All I do know for certain is this: 

- I go to a South West Trains vendor, cross their palm with silver and get a ticket to travel. 
- From January 1st 2012, I was made to pay 6% more for the pleasure - I started keeping a diary of delays, problems, service etc. 
- You can see from this blog what the service is like, but that's anecdotal evidence, so who will listen to that? 
- So here is a fact. A real fact, not manipulated for any gain or a figure massaged to make the service look either better or worse. 
- From 1st January - 1st August 2012. 20% of all my journeys on South West Trains have been delayed (5 mins or more) or cancelled. 
- From 1st January - 1st August 2012 I have recieved £0 of compensation 

Whoever is 'to blame', I pay my money in good faith to South West Trains. As I am being forced ('forced' because they have a monopoly and I have no other viable way of getting to London) to pay 6% more again from January 1st 2013, is it too much to expect that service should improve and compensation should be clearer and fairer? 

Apparently so.

1 comment:

  1. It's not too much to ask at all.

    The best part is that there have been at least 4 different articles blaming the train operators, the rolling stock providers, National Rail, and the Government, claiming each one is taking too much money as profit.

    Train Providers: Via cutting of services (running fewer trains, changing the type of cleaning, removing catering), staff redundancies, cutting back station opening times to the bare minimum required by law, confusing ticket pricing structures which incorporate Government guidance but include additional non-regulated fares to eke out additional profit, and, in more extreme cases, walking away from franchises (like First Group) denying the government almost £800 million in premiums (and, cynically, giving First Group more money to bid for the West Coast Line).

    Rolling Stock Providers: By locking in train providers to contractual upgrades, the Government effectively force them to purchase new rolling stock (this is no bad thing par se). However, it is alleged that Rolling Stock Providers overcharge (as there are effectively only 3 providers) meaning that more tax payer money that is strictly necessary is spent on trains.

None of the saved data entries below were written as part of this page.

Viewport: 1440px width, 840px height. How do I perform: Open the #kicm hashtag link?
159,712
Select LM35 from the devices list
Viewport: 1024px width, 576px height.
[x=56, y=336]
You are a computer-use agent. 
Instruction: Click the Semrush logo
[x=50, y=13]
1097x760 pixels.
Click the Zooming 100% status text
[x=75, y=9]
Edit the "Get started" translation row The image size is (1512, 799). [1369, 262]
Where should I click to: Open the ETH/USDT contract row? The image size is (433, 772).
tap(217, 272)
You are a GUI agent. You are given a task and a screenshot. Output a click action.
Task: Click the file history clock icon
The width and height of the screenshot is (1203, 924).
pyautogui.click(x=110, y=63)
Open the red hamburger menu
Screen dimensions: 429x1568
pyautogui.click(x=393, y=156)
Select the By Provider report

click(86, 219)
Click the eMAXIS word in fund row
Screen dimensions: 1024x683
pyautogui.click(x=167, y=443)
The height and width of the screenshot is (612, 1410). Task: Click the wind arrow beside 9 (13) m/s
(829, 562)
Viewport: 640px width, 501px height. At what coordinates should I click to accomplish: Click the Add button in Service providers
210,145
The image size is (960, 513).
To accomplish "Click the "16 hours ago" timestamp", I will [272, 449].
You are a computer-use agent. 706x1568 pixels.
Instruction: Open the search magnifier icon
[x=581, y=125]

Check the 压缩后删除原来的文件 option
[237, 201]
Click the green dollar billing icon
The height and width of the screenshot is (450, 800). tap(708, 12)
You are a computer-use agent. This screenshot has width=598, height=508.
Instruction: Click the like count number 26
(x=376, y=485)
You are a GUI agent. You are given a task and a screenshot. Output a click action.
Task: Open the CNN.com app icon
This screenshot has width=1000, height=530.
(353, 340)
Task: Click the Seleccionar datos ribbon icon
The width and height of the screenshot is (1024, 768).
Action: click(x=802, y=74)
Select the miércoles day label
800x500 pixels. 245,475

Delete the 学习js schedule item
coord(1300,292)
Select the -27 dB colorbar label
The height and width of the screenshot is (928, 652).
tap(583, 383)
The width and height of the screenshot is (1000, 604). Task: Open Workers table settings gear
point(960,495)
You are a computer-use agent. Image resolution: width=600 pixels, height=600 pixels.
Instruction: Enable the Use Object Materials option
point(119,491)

    National Rail: An organization that many people have criticised, it's their responsibility to maintain rail infrastructure. This is expensive, but often necessary. However, serious rail accidents, project delays, and decisions on things like the wrong or inferior signalling upgrades have been held up as examples of waste and bad management, as too have been the compensation/bonus payments to directors in recent years.

    The Government: The cherry on the cake. Criticized for setting restrictions on rail providers which set minimum levels for fairs, schedules, station opening times, and accessibility targets that make rail travel more expensive, they should be ideally placed to solve the situation. Instead, the usual complacency is blamed for inaction, along with justifications like "things will get better if you pay more" ignoring the fact that things are better in other parts of the world where people already pay less.

    And so...

    Train operators blame the government for setting minimum fare levels ("It's not us Guv, it's them in power - we have to give them x pounds on regulated fares so we ain't running away with all the money"), while ignoring the fact that they mix in a myriad of unregulated fares to try and make more profit for themselves anyway, cut staff and services (to the minimum required levels, an old favourite tactic of Stagecoach, allegedly), and look for other cost savings that make people's lives miserable.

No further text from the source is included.